The truth is, I do realize being cursed with crooked bangs probably hasn't got much to do with why I can't catch a break on line at the A&P. I even know that in the grand scheme of things, none of these irritants amount to very much, but you see, it's the grand scheme of things that is keeping me up at night.

Maybe this isn't the story of a bad haircut after all (though, so help me God, it looked like I'd been mauled by an ocelot). Maybe this is about the feeling that we're all living in a world gone off its rocker. We're watching families try to exist on a wage of $5.15 an hour, we're waiting for the next terrorist attack, and, to top it all off, the planet is melting. It doesn't really matter that a lunatic French-kissed my Marc Jacobs bag, or even that my gynecologist's timing was absurdly off. What matters is that we're witnessing the death of civility, and—if I remember anything at all from ninth-grade history—that's generally followed by the fall of civilization.

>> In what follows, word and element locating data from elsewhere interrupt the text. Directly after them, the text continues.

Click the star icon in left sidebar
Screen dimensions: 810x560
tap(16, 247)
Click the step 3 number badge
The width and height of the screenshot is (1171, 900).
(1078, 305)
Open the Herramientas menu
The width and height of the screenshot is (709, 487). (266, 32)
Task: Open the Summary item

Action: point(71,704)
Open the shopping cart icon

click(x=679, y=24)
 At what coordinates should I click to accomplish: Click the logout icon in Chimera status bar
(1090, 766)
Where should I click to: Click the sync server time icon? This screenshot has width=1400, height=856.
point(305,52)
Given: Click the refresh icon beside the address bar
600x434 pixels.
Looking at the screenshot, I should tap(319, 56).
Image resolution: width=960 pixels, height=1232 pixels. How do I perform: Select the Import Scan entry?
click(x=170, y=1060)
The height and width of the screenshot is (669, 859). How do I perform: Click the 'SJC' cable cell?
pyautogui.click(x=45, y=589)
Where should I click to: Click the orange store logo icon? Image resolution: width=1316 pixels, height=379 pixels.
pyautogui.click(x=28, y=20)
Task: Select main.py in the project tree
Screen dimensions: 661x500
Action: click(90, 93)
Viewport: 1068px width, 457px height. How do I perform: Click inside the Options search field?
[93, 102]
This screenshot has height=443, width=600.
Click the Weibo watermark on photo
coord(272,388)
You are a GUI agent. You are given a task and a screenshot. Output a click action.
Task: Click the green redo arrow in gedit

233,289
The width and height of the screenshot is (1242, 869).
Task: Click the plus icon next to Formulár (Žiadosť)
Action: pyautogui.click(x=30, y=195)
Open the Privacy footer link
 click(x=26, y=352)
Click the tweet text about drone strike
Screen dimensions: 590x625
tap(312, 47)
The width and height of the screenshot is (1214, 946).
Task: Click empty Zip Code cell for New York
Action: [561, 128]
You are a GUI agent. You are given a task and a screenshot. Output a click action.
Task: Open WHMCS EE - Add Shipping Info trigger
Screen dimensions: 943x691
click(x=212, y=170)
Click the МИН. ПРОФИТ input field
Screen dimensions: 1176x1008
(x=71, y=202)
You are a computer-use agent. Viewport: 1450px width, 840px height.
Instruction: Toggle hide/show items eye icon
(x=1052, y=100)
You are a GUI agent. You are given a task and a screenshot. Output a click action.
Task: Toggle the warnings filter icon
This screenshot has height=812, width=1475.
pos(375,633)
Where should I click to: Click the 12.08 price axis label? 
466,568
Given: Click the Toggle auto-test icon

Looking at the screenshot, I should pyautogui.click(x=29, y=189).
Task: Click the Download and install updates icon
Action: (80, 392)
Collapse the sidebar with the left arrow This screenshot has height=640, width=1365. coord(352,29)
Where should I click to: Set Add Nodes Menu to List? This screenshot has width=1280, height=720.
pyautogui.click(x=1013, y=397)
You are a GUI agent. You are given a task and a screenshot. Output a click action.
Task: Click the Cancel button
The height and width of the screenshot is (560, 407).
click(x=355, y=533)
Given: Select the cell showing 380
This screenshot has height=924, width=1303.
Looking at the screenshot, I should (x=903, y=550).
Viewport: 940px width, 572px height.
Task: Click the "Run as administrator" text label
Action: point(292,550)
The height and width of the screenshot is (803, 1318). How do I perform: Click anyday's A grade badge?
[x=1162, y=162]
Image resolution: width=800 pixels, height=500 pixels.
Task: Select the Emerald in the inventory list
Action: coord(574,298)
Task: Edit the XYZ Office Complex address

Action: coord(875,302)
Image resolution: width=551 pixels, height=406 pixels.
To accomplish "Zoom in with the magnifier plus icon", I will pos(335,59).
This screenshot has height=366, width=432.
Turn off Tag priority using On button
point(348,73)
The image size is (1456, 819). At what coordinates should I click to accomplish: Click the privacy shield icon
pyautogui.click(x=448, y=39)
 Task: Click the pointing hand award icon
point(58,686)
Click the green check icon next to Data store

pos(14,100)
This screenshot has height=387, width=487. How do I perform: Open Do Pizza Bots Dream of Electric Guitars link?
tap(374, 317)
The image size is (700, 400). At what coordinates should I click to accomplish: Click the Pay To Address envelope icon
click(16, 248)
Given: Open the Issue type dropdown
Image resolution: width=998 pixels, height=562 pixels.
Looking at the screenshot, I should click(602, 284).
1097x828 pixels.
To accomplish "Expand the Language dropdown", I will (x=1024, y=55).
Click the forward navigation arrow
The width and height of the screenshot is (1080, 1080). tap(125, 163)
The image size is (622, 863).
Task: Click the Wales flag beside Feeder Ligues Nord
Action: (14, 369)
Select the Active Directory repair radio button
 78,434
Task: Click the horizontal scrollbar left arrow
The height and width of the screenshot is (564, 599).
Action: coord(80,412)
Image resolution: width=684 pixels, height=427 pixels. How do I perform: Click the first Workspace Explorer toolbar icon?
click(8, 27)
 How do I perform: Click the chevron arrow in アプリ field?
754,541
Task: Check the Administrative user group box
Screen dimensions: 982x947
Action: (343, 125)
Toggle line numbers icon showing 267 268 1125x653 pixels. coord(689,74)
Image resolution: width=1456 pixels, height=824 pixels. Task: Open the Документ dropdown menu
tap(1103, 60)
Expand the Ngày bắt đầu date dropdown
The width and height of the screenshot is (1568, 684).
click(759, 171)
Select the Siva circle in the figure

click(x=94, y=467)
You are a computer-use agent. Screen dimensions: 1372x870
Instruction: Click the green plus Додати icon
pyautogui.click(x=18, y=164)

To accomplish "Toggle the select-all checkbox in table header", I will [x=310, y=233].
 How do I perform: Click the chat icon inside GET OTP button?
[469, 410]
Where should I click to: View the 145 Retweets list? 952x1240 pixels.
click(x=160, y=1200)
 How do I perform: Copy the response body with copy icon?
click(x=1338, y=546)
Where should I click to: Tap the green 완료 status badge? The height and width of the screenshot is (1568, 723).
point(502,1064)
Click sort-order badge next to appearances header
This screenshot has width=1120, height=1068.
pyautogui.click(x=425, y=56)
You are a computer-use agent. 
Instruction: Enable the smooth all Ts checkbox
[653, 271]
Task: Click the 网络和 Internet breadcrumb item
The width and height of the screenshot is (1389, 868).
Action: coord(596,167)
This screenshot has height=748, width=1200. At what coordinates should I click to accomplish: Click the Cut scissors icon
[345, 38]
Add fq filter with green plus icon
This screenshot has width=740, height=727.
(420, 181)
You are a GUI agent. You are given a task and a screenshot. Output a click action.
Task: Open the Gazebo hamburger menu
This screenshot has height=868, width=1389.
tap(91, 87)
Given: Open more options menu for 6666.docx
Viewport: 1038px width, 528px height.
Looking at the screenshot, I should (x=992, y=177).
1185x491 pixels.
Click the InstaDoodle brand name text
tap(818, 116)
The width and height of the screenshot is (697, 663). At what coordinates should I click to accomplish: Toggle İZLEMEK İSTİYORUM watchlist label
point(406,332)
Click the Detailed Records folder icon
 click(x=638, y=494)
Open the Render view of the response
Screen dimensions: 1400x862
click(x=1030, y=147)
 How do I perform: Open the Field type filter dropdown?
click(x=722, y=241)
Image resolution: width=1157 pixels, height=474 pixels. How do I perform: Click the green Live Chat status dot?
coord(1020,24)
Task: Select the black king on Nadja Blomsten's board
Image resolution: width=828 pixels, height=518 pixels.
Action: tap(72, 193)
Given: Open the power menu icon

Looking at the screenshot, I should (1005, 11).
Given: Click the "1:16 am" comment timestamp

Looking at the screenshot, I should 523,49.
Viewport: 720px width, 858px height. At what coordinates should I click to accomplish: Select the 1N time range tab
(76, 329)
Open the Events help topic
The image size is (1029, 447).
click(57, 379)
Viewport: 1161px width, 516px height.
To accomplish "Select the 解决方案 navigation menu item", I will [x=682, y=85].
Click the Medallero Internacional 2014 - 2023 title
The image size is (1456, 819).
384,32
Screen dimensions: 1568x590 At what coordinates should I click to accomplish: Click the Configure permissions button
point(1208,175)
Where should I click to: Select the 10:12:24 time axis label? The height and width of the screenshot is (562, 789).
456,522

There is a quiet but constant undertow, a dull persistent ache that's with me all the time, and I don't think I'm alone. It's gotten increasingly weird out there, and so we turn inward. It's easier to think about hair than to think about Darfur, to blame some guy in white jeans rather than political forces I can't begin to comprehend. I read the paper with a feeling of impotent rage. I worry that my daughter won't have the same rights my mother's generation fought for me to have.

But then I see Julia's face, and, to quote the Monkees, I'm a believer. I believe that for every nasty claims adjuster putting me on hold, there's a sympathetic one willing to hear me out; that for every Geraldine Cutler, there's a wonderful Wendy Goldstein just down the hall; that my ex's new bride probably has one of those screwed-up toenails that prevents her from wearing sexy sandals; that people are starting to make some righteous noise about Darfur, to finally pay attention to the climate crisis, to march against poverty, to demand a detailed exit strategy for this war. I believe that when Al Gore cautions against going "from denial to despair" without doing what it actually takes to solve the problem, it's high time we listen up. And I cling to the belief that even the worst haircut eventually grows out.